Traduzir Tolkien é uma responsabilidade enorme e o público tolkieniano é muito exigente. Recentemente a editora Haper Collins Brasil começou a lançar novas edições das obras de Tolkien e foi bastante criticada por algumas mudanças. O último lançamento foi o box da trilogia O Senhor dos Anéis, e ele é o mais completo da história… sim, o brasileiro! O tradutor é Ronald Kyrmse, o maior tolkienista do Brasil, tradutor de quase tudo que temos do Professor aqui e que o faz com muito cuidado e amor. Bem, mas tirando o fato de um tradutor ter boa intenção, vamos aos fatos:

A edição inglesa teve erros “bobos” (como em árvores genealógicas), até completar 50 anos e era esta edição que tínhamos traduzida no Brasil. A nova edição que temos aqui foi traduzida a partir da edição corrigida, após 60 anos, portanto deveria ser considerada a mais correta. Muitas pessoas estão embarcando em grupos de críticas, eu prefiro pensar que existe uma editora que decidiu trazer Tolkien ao Brasil (inclusive as obras ainda não publicadas em português), com um primoroso editorial e uma tradução que se assemelha ao máximo ao Inglês Antigo e Arcaico.

Críticas são válidas, mas, temos que saber separar o que não nos agradou do que realmente são erros e descasos com a obra, e não é o caso das novas edições. Recomendamos que leiam Tolkien, de preferência de todas as editoras e edições!

10 – A Amazon está desenvolvendo uma série de O Senhor dos Anéis, qual a expectativa de vocês?
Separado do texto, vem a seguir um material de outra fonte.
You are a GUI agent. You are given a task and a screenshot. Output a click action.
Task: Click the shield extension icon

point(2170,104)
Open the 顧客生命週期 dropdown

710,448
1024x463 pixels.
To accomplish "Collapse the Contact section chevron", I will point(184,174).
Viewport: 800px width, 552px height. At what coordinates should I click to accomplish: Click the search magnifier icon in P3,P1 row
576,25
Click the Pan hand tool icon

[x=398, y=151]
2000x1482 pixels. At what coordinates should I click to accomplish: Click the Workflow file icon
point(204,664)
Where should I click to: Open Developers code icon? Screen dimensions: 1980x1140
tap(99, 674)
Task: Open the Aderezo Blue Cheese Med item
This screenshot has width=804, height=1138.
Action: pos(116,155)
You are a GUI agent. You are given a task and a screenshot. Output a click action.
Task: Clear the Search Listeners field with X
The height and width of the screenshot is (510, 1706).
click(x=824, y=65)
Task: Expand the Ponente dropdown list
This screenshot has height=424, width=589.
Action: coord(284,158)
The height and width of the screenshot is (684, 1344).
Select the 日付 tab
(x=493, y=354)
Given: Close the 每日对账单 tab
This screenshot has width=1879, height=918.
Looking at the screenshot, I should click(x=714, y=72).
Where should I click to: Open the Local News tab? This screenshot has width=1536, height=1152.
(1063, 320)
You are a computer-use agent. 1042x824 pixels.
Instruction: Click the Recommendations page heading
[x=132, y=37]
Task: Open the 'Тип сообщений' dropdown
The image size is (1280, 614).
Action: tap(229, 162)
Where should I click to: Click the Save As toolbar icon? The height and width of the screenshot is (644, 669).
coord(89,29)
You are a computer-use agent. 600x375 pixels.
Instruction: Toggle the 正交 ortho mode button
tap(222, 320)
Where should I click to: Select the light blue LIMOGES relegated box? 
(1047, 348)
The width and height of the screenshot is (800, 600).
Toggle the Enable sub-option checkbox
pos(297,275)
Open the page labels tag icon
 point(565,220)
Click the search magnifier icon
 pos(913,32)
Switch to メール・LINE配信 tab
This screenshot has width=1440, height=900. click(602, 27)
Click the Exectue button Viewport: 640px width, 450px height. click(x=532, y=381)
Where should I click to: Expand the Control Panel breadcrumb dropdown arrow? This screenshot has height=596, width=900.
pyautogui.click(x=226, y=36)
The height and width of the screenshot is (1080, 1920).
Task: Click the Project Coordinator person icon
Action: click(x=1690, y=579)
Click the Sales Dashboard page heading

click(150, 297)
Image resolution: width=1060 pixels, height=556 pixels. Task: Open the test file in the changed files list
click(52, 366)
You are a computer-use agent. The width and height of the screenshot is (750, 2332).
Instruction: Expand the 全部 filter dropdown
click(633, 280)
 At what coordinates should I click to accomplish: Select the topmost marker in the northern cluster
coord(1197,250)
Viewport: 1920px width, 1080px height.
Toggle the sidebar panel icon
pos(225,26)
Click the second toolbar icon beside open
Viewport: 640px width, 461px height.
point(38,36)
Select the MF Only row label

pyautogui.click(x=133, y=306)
Pelo que temos de informações é uma grande e competente equipe. Ter Tom Shippey é animador, ele é o maior tolkienista da história, conheceu Tolkien pessoalmente e auxiliou Peter Jackson nos filmes, ele busca sempre resguardar a memória de Tolkien e garantir que não saiam daquilo desejado pelo autor, ver ele na equipe nos traz tranquilidade quanto às adaptações. Eu, particularmente prefiro que não façam muito funfics inimagináveis com as histórias do Professor.

John Howe é um grande artista que sempre acompanhou os trabalhos tolkienianos, é um profissional excepcional e pode agregar à série muito valor. A equipe de Game Of Thrones é muito competente, mas, o estilo da série que os levou a chegar ao trabalho em questão é muito diferente, acho que Tolkien não iria gostar de GOT, e dessa ideia de combater os males menores e ignorar um mal dominante. As possíveis cenas de pornografias exageradas e violência dentro do Legendarium também preocupa muitos fãs, não seria algo desejado pela maioria.

Temos boas expectativa, será uma série baseada no Legendarium então estamos torcendo para que a memória do Professor seja preservada juntamente com seus ideais.

11 – Quais obras, se é que há como escolher, que vocês consideram as mais primorosas deste autor?

Essa é a pergunta que eu me faço frequentemente e não sei responder. Costumo dizer que a história do próprio Tolkien é melhor que as histórias que ele criou, amo ler suas cartas. Mas, eu diria, se tivesse mesmo que escolher, acredito que é O Silmarillion, o trabalho de uma vida, tudo que Tolkien fez, foi preparando o terreno para mostrar ao mundo essa obra, que é a essência de todo o resto.

12 – Defina Tolkien em uma frase.

“Cada época é salva por um pequeno punhado de homens que têm a coragem de não serem atuais.” G. K. Chesterton.

Carlos Alberto

Formado em Letras pela UFPE e fluente em inglês e espanhol com certificados internacionais em ambas as línguas. Escreve artigos sobre literatura , educação, cinema e política. Palestrante e debatedor dos temas já mencionados.